Senin, 30 April 2012

Introvert Orientation

Hari demi hari silih berganti, waktu terus berjalan tanpa kenal lelah. Seperti halnya kita manusia, juga harus tak kenal lelah dalam menjalani kehidupan ini. Berusaha, berjuang, meraih harapan, meraih cita-cita adalah hal yang dilakukan selama hidup. Tapi, semuanya diraih dengan jalan yang berbeda, dengan cara yang berbeda pula.
Kini, diriku belum berasa berarti, bisa dikatakan aku ini orang biasa, tidak ada hal yang istimewa dalam diriku, padahal 17 tahun sudah ku jalani. Maklum masa pancaroba ini, memang belum bisa dikatakan dewasa. Hari ini adalah hari penantianku dalam kelulusan di SMA, sudah serasa di ujung tanduk, hidupku akan segera berubah. Bagiku, ini merupakan hal yang mengerikan, aku sama sekali tidak menyukai perubahan, kecuali ketika aku memang benar-benar jenuh dengan keadaan yang ada. Dan kurasa aku hampir benar-benar merasakan kejenuhan.

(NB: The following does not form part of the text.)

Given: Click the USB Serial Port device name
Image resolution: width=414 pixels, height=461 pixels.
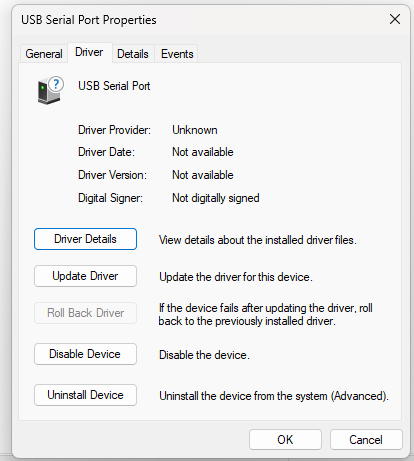Looking at the screenshot, I should click(114, 86).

Dalam sebuah cerita, ada tokoh yang sifatnya sangat buruk, ia cueknya bukan main, pelit, bodoh, tidak peduli terhadap lingkungan disekitarnya. Dia tidak memiliki seorangpun teman, yang lebih parah lagi, dia nggak peka dengan omongan orang lain. Dialah tokoh antagonis dalam cerita menurut pandangan orang-orang pada umumnya. Namun, ada sesuatu yang berbeda dalam dirinya, kenapa dia tidak memiliki teman? karena dia tidak mudah bergaul, karena dia tidak suka melakukan pembicaraan dengan orang-orang baru. Hal yang paling dibencinya adalah berkumpul dengan orang-orang bermulut besar. Masih bisakah dibilang antagonis? Karena tokoh itu adalah aku sendiri.
Tapi, aku merasa jenuh dengan keadaan yang seperti itu. Selalu aku terkurung dalam kesepian dan kesendirian yang kadang bisa membunuh batin. Andaikan aku tak memiliki sikap ini, aku tak akan jadi seperti ini. Apalah dikata, anugerah dari Tuhan adalah nikmat yang tidak boleh ditolak, aku terlahir dengan orientasi Introvert.
Kusadari sifat itu setelah aku menginjak di SMA, ketika pertama kali masuk sekolah, aku lambat untuk mengenal teman-teman sekelas, aku tak peduli dengan mereka, juga apa yang mereka omongkan, yang jelas disitu tujuanku hanya untuk sekolah, menuntut ilmu sebanyak-banyaknya. Sayangnya SMA berbeda dengan SMP, masa remaja yang bergolak, kemandirian mulai meningkat, contohnya saja adanya berbagai organisasi yang berdiri dengan pengurus-pengurus yang membutuhkan adanya hubungan sosial. Disitulah aku mulai tergerak untuk mengikutinya, tapi setiap kali pertemuan, aku hanya diam, padahal batinku terus melakukan diskusi berkepanjangan. Ini yang menjadi sandungan dengan teman-teman seorganisasi, mereka menyadari keberbedaanku dengan pikiran-pikiran negatif. Hatiku semakin sakit dengan prasangka buruk mereka. Jika kusebutkan, di SMA aku hanya memiliki teman dekat 3 orang saja. Coba bayangkan, betapa menyedihkannya diriku? Disitulah aku merasa rendah, aku seperti sampah yang tak berguna, dibiarkan hilang karena memang tidak penting dan tidak berarti.
Aku jenuh, jenuh dengan keadaan ini, semua orang seakan tidak ada yang mengerti dengan apa yang aku rasakan, meskipun kuceritakan, mereka mungkin tak mau berkomentar dan tak mau ambil pusing. Aku ingin pergi, pergi ke tempat yang berbeda, dimana orang-orang mau mendengarkanku dan tak heran dengan diriku yang selalu sendirian serta mereka tak pernah bertanya, “Kok diem?”, asalkan kalian tau, sebelum kalian berbicara dengan mulut kalian, aku sudah berbicara dengan batinku begitu lama.
Melalui hari-hari menjadi sangat sulit ketika bertemu dengan orang-orang yang terlalu banyak komentar, tapi aku juga benci selalu dalam kesendirian. Tidakkah membingungkan? Aku sendiri tak tau harus berbuat apa untuk bisa merubah dan menutup diri yang memiliki orientasi introvert ini.
Setidaknya kutuliskan semuanya disini sebagai obat penekan, agar aku tidak terlalu banyak berpusing-pusing dengan sifat introvert ini. Terimakasih jika mungkin ada seseorang yang sudi membaca entriku ini.